Wills fronted a band called, ‘The Texas Playboys’ that combined traditional hillbilly dance tunes with swing jazz music, developing a style called, ‘Western Swing’. Wills performances and recordings were wildly popular, especially from the era of the late 1930’s through the years just following World War II.
Raised on the sharecropper cotton farms of Texas, Wills first playmates were African-American, and he developed a love for the music and dance of this culture. Wills stated that he once rode 50 miles on horseback to hear African-American vocalist Bessie Smith sing.

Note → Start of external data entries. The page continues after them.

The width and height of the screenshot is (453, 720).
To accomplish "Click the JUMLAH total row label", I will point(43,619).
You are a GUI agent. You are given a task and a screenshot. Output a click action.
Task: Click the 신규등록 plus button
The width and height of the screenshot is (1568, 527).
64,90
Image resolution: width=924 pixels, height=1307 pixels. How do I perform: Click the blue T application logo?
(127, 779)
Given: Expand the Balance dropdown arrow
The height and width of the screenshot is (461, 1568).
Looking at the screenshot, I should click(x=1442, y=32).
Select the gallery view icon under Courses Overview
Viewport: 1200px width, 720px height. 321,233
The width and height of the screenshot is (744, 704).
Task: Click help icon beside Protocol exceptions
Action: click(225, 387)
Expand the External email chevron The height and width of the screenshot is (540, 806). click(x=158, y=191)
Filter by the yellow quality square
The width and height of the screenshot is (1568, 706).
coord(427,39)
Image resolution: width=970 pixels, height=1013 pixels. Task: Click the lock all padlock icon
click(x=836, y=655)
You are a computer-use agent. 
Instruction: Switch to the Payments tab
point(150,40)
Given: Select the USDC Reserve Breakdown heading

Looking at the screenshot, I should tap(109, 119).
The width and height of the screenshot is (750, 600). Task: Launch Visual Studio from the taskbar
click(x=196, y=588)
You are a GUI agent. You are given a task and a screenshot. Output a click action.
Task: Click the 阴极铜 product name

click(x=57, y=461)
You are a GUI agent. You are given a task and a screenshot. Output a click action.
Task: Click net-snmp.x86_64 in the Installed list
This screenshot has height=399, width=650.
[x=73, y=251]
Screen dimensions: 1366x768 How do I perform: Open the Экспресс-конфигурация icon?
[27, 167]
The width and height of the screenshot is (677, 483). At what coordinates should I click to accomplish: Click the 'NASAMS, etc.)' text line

One of Wills most identifiable traits was his shouts of “Ah-HAA!” during musical performances, sounding similar to the cries you would hear from a Mexican Mariachi band leader. Wills would often make wise-cracks and retorts as the vocalist performed, sometimes leaving them chuckling through their next line. Wills would also shout to the band as they began to swing such things as
“tear it down boys but don’t you ruin it!”
Wills would note this too was a product of his experience growing up around the African-American community, saying they were not afraid to show their emotions. Wills also stated he witnessed boisterous cowboys cry out with approval when they heard a band strike up a song they liked. Wills humble origins were once commented on by a radio station owner who witnessed Wills early in his career when he arrived to play.
“There was Bob Wills with his fiddle in a flour sack”, he said, “I mean they were rugged buddy!”
A lifelong member of the musicians union, Wills would often introduce members of the band by appending the prefix “brother” before their names.
Musicians from Jimi Hendrix to George Strait would cite Wills as an influence. The Country Music Hall of Fame inducted Wills in 1968, the Rock and Roll Hall of Fame inducted Wills and the Texas Playboys in 1999.